Iaccarino, Luca / Andreoli, Laura / Bocci, Elena Bartoloni / Bortoluzzi, Alessandra / Ceccarelli, Fulvia / Conti, Fabrizio / De Angelis, Rossella / De Marchi, Ginevra / De Vita, Salvatore / Di Matteo, Andrea / Emmi, Giacomo / Emmi, Lorenzo / Gatto, Mariele / Gerli, Roberto / Gerosa, Maria / Govoni, Marcello / Larosa, Maddalena / Meroni, Pier Luigi / Mosca, Marta / Pazzola, Giulia / Reggia, Rossella / Saccon, Francesca / Salvarani, Carlo / Tani, Chiara / Zen, Margherita / Frigo, Anna Chiara / Tincani, Angela / Doria, Andrea. ·Division of Rheumatology, Department of Medicine-DIMED, University of Padova, Padova, Italy. · Rheumatology and Clinical Immunology, Spedali Civili and University of Brescia, Brescia, Italy. · Rheumatology Unit, Department of Medicine, University of Perugia, Perugia, Italy. · Medical Sciences, UOC of Rheumatology, University Hospital S. Anna, Ferrara, Italy. · Rheumatology Unit, Department of Internal Medicine and Medical Specialties, Sapienza University of Rome, Rome, Italy. · Rheumatology Unit, Department of Clinical and Molecular Sciences, Polytechnic University of Marche, Ancona, Italy. · Clinic of Rheumatology, Department of Medical and Biological Sciences, University Hospital "Santa Maria della Misericordia", Udine, Italy. · Internal Interdisciplinary Medicine, Centre for Rare Cardiovascular and Immunological Diseases, Lupus Clinic, AOU Careggi, Florence, Italy. · Department of Surgery and Translational Medicine, University of Florence, Italy. · Rheumatology Department, University of Milan, Istituto Ortopedico Gaetano Pini, Milano, Italy. · Rheumatology Unit, University of Pisa, Pisa, Italy. · Rheumatology Unit, Internal Medicine Department, Arcispedale Santa Maria Nuova - IRCCS, Reggio Emilia, Italy. · Biostatistics, Epidemiology and Public Health Unit, Department of Cardiac, Thoracic and Vascular Sciences, University of Padova, Italy. · Division of Rheumatology, Department of Medicine-DIMED, University of Padova, Padova, Italy. Electronic address: adoria@unipd.it. ·J Autoimmun · Pubmed #28935492.

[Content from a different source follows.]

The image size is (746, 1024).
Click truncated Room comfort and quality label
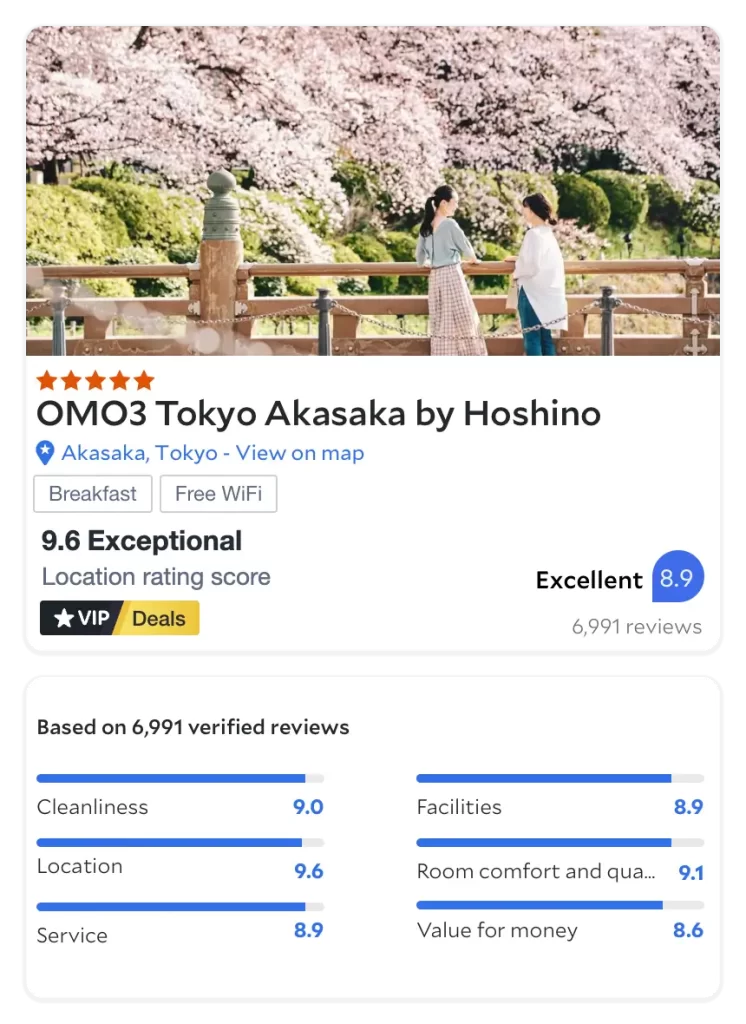coord(536,871)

ABSTRACT: OBJECTIVE: To investigate efficacy, safety and survival of belimumab and to identify predictors of drug response and drug discontinuation in patients with active SLE in clinical practice. PATIENTS AND METHODS: Data of SLE patients, treated with belimumab, from 11 Italian prospective cohorts were analyzed. SLEDAI-2K, anti-dsDNA, C3, C4, prednisone daily dose, DAS-28, 24-h proteinuria, CLASIa (Cutaneous LE Disease Area and Severity Index Activity) were recorded at baseline and every 6 months. SLE Responder Index-4 (SRI-4) was calculated at 12 and 24 months. Demographic and clinical features and comorbidities were included in the univariate and multivariate analysis. Adverse events were recorded at each visit. Statistics was performed using the SPSS software. RESULTS: We studied 188 SLE patients, mean follow-up 17.5 ± 10.6 months. The most frequent manifestations, which required the use of belimumab, were polyarthritis (45.2%) and skin rashes (25.5%). SRI-4 was achieved by 77.0% and 68.7% of patients at 12 and 24-months. Independent predictors of 12-month response were SLEDAI-2K ≥ 10 (OR 40.46, p = 0.001) and polyarthritis (OR 12.64, p = 0.001) and of 24-month response were SLEDAI-2K ≥ 10 (OR 15.97, p = 0.008), polyarthritis (OR 32.36, p = 0.006), and prednisone ≥7.5 mg/day (OR 9.94, p = 0.026). We observed a low rate of severe adverse events. Fifty-eight patients (30.8%) discontinued belimumab after a mean follow-up of 10.4 ± 7.5 months. The drug survival was 86.9%, 76.9%, 69.4%, 67.1%, and 61.9% at 6, 12, 18, 24, and 30 months, respectively. No factors associated with drug discontinuation were found. CONCLUSION: Belimumab is effective and safe when used in clinical practice setting.